Hablemos de los noventa y los hitos de Antígona (1991) y Por la cruz y la bandera (1992), donde hay otro momento en tu trabajo, que tiene que ver con una transición incompleta. Hay una vocación más política, provocativa con los signos republicanos. ¿Qué te ocurre en esta vuelta? Me refiero a las performances políticas.
—La performance del museo (Por la cruz y la bandera) es una performance en sí retroactiva, en el sentido que analiza la actitud de la tortura, del ser torturado en la cruz. Es un llamado a bajarse de la cruz, y que el pueblo, que la mujer, que Chile se baje de la cruz y haga algo, un cambio, sin dejar de ver lo que fue. Desnudémonos para ver lo que ha pasado. Para mí, esa performance marca el fin de los ochenta y el inicio de los noventa; marca una nueva generación, la de los niños de 12, 14 años que nos abrazaban. Y en ese sentido, fue radical y epocal, es decir, marcó esta división. El Estado quiso apagar esta acción, había una orden de allanamiento y hubo hartas cosas en contra nuestra. Pasamos después a los años 94, 95, 98; ahí hicimos cuatro performances con Patricia Rivadeneira, que eran para derogar el decreto de la detención por sospecha y eliminar los decretos de censura, porque hasta ese minuto se podía prohibir una película o un libro. Lo hicimos, recurrimos a políticos, artistas, y se derogó todo. En una de esas performances, la Patricia daba un discurso sobre valores ecológicos y tenía un vestido con 40 globos azul, blanco y rojo; cortaba el cordón y quedaba desnuda. ¿De qué se trataba? De generar mucha atención en la prensa, y eso fue lo que ocurrió.
Te quiero preguntar por el estallido y las performances. ¿Crees que ese lenguaje performático tuyo de algún modo se fue transmitiendo, quedando?
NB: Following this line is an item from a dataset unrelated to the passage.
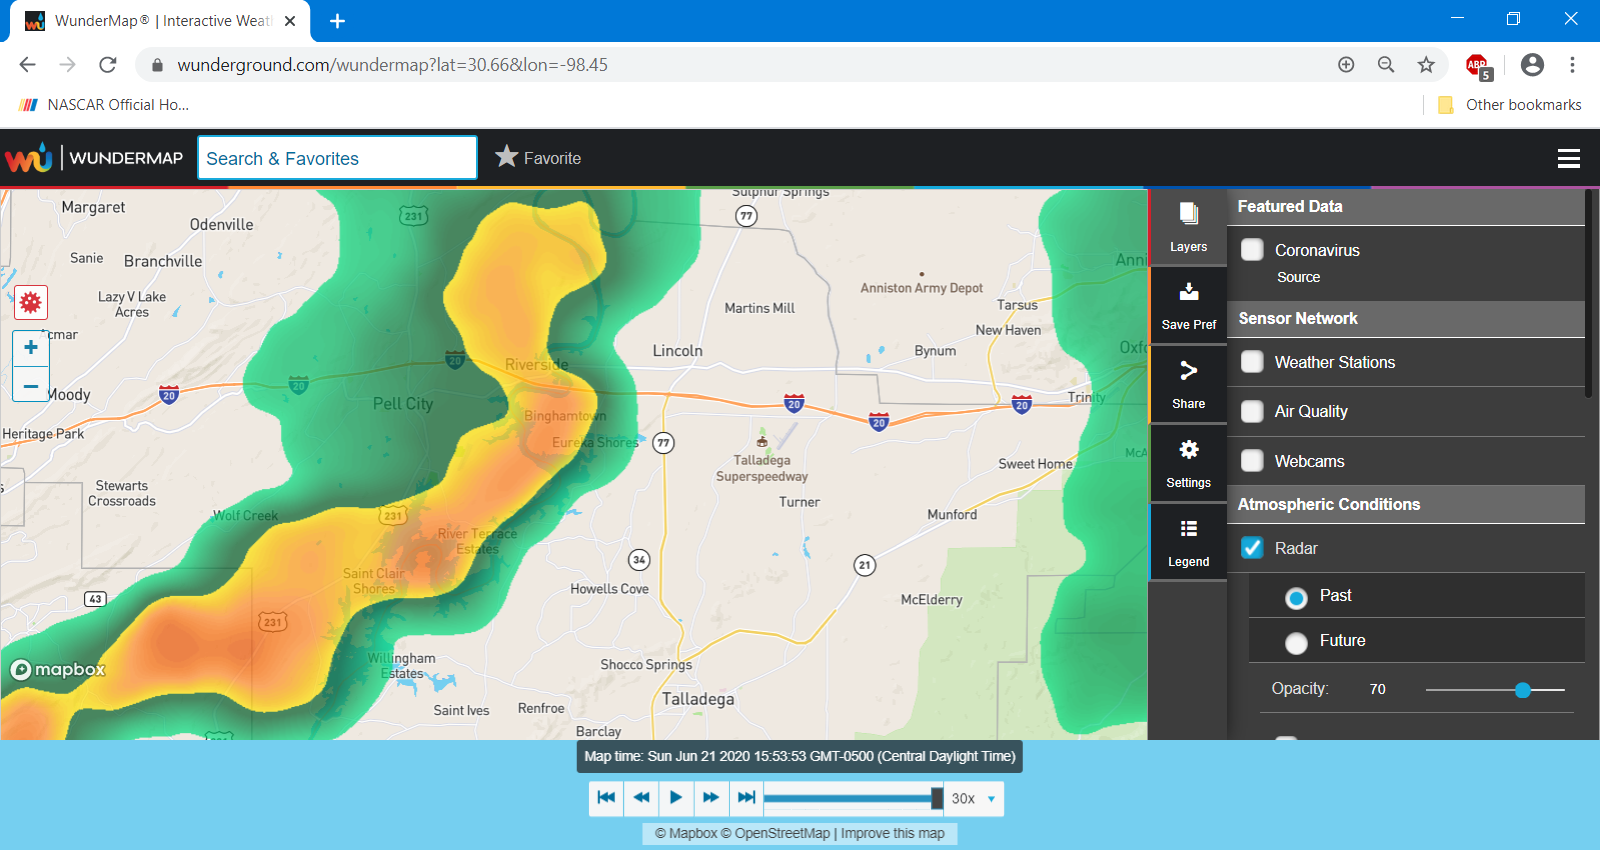The height and width of the screenshot is (850, 1600).
Task: Zoom out on the map
Action: coord(31,385)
—O sea, digamos que la estética religiosa de los símbolos patrios marcó la performance hasta el presente. Pero siento que esta nueva generación no tiene conocimiento de nosotros, quizás hay algo cariñoso, afectivo, pero como no hay estudios nadie les enseñó esas performances, no están decodificadas. Sin embargo, creo que sí existe una idea de que la performance quede como acto, como un instrumento artístico, cultural, social. Estas nuevas generaciones toman la performance como propia, como les nace, y estos tres grupos que hoy existen son muy diferentes: Cheril Linett, Las Tesis y Delight Lab. Me parece maravilloso lo que hacen, pero como lenguaje son completamente distintos. Cheril Linett habla de la mujer y sí toma la afectación de lo religioso, pero en estas nuevas generaciones no existe lo religioso, porque el catolicismo fue abandonado hace mucho rato. En ese sentido, no nos deben, y sin embargo, estamos hermanados con el lenguaje.